BEGIN SUPPLIED ENTRIES
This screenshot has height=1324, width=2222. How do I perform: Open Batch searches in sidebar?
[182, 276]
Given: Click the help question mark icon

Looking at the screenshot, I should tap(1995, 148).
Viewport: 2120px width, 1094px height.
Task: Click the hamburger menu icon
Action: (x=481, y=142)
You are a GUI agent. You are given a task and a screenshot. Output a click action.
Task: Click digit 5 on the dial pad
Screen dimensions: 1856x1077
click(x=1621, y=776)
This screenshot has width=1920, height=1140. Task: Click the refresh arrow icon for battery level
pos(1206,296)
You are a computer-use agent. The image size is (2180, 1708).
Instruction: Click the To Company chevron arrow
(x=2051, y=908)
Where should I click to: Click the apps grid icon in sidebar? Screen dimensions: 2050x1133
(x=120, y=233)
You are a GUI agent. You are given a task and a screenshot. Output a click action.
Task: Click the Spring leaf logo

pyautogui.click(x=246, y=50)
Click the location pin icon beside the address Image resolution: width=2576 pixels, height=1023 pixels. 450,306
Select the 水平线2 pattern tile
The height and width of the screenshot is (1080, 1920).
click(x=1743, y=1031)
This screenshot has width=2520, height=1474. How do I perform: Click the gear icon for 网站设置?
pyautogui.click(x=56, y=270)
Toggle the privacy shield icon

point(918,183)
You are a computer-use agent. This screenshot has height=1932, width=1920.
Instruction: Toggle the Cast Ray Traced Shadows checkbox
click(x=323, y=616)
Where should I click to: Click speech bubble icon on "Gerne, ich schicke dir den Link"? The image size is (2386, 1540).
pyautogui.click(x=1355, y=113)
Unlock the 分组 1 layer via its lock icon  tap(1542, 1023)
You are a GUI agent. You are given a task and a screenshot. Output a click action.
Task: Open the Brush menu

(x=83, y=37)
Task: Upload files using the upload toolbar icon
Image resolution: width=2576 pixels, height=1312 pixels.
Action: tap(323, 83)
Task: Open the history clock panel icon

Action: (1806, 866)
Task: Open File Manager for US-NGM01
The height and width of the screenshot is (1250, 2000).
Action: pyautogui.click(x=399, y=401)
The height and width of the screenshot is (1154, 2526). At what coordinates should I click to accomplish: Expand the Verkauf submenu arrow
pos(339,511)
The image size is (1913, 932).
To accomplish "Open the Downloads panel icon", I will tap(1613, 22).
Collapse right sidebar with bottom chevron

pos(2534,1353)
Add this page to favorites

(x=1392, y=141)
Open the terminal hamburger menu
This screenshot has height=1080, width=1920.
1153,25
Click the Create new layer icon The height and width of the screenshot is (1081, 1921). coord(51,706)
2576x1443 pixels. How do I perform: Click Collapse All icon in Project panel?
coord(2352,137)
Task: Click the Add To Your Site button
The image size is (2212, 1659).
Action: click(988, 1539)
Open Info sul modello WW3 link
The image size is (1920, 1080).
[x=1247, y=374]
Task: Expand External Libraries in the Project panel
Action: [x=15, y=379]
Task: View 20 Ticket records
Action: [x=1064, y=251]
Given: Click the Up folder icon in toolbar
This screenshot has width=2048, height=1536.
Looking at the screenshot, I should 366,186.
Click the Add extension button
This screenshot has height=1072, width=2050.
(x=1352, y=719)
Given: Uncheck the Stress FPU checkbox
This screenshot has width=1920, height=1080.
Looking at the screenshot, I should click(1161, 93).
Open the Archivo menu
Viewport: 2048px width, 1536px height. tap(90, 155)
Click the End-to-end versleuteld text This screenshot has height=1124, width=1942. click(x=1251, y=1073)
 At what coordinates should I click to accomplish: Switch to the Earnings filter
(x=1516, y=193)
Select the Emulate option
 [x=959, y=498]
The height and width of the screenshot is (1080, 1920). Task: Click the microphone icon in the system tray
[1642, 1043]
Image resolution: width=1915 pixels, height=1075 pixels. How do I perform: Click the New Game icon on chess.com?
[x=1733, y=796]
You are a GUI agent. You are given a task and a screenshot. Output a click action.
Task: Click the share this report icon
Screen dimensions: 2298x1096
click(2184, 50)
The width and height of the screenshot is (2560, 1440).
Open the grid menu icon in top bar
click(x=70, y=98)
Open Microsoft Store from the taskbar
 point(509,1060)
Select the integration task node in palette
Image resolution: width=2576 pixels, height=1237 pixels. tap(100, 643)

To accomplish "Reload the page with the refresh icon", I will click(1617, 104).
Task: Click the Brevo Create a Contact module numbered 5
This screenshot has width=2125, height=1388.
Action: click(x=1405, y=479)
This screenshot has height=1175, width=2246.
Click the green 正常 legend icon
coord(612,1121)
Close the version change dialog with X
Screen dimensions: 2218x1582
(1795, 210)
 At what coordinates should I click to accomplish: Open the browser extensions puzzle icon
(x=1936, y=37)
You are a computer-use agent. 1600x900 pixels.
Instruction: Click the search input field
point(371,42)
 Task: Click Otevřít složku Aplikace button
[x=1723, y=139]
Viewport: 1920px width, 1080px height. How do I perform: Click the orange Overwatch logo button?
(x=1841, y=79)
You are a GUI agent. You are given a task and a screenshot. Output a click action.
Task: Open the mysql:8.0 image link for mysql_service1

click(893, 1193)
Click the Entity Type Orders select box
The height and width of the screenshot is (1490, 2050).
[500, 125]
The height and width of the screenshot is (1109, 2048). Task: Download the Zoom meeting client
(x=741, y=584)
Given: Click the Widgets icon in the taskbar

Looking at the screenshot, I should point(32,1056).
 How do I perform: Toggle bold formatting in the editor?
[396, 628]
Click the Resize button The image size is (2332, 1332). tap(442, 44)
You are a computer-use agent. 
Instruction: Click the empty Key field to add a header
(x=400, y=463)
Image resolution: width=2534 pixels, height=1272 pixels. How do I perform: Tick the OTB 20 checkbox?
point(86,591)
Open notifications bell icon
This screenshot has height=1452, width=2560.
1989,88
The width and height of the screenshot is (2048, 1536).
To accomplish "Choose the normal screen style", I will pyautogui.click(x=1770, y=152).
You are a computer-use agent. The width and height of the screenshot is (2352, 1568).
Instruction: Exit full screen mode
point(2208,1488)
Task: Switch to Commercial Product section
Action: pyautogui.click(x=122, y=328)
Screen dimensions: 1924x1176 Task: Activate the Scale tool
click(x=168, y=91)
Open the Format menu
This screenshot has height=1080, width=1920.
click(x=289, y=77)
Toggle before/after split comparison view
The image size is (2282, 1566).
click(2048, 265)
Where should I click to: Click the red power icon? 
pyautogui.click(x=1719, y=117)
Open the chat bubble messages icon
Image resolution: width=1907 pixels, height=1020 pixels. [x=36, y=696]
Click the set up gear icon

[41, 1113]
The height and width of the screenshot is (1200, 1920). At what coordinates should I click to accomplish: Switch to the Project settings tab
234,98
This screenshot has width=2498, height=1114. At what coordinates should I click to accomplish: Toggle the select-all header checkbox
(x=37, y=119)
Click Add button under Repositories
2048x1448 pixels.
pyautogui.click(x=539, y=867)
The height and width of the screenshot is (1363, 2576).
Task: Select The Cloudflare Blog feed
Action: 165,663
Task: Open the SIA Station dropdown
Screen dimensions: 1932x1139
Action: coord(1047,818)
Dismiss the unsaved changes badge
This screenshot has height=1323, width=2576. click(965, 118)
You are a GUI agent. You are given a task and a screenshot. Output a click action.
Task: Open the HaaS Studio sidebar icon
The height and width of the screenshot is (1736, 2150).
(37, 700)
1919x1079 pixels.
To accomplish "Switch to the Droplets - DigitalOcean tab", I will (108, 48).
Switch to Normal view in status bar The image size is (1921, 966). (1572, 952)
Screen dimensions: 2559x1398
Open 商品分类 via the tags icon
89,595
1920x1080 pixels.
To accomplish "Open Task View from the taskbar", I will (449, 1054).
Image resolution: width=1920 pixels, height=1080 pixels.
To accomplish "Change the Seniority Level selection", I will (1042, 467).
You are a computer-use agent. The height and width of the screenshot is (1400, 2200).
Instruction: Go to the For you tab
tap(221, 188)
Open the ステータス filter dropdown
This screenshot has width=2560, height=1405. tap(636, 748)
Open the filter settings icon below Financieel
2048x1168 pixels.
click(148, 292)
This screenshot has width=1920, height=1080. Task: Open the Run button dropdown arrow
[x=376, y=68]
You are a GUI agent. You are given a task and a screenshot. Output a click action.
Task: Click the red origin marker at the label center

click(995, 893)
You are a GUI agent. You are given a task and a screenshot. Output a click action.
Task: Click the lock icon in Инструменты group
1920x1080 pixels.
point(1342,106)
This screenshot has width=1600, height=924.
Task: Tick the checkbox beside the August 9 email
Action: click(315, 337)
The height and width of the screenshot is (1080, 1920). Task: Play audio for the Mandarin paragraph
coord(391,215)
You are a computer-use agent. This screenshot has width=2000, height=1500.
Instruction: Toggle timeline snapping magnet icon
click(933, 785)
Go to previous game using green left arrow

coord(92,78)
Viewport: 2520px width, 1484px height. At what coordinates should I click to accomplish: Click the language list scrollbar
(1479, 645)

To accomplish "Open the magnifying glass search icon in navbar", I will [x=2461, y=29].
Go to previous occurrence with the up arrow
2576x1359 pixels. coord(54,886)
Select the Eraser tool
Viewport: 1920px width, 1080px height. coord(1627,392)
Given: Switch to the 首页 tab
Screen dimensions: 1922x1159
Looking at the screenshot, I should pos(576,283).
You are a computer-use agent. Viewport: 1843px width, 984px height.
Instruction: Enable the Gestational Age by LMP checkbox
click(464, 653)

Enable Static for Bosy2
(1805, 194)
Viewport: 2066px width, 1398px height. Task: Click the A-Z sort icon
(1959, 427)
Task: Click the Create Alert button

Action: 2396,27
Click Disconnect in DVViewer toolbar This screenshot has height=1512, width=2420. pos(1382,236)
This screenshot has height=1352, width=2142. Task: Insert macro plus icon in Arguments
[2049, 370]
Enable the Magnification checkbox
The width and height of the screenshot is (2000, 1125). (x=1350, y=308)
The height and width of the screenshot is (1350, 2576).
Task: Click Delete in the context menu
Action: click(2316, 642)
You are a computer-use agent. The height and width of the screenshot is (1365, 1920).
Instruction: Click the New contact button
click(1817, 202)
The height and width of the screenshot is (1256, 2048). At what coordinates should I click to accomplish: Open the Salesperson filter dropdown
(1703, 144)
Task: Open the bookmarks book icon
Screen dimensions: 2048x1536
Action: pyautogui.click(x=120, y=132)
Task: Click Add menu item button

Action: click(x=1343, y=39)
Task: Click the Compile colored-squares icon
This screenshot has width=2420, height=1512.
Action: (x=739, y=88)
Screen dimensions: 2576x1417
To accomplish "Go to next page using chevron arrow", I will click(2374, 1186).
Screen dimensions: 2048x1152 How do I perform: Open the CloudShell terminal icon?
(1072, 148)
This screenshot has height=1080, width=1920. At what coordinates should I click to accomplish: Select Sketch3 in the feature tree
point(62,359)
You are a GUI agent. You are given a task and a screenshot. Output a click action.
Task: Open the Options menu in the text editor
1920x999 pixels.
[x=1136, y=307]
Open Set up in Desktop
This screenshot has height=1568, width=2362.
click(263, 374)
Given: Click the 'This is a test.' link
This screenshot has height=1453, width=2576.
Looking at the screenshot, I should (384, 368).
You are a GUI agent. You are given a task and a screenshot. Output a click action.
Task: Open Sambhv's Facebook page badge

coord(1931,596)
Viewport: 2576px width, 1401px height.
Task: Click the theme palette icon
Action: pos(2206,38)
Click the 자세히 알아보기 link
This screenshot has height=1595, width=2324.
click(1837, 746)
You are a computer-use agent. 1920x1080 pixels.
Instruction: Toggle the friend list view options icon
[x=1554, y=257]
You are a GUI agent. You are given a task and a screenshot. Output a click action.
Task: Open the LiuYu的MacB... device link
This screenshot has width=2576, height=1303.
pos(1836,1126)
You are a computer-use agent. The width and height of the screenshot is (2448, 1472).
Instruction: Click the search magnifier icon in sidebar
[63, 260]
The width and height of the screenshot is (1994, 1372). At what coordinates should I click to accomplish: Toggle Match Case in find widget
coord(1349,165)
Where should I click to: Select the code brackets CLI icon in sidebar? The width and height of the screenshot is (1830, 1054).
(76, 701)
END SUPPLIED ENTRIES
If a line of the records above holds the word "computer", show it.

THE COMPLETED TASK:
You are a computer-use agent. The image size is (2180, 1708).
You are a computer-use agent. This screenshot has height=1932, width=1920.
You are a computer-use agent. 1600x900 pixels.
You are a computer-use agent. 
You are a computer-use agent. The width and height of the screenshot is (2352, 1568).
You are a computer-use agent. The height and width of the screenshot is (1400, 2200).
You are a computer-use agent. This screenshot has width=2000, height=1500.
You are a computer-use agent. Viewport: 1843px width, 984px height.
You are a computer-use agent. The height and width of the screenshot is (1365, 1920).
You are a computer-use agent. 1920x1080 pixels.
You are a computer-use agent. The width and height of the screenshot is (2448, 1472).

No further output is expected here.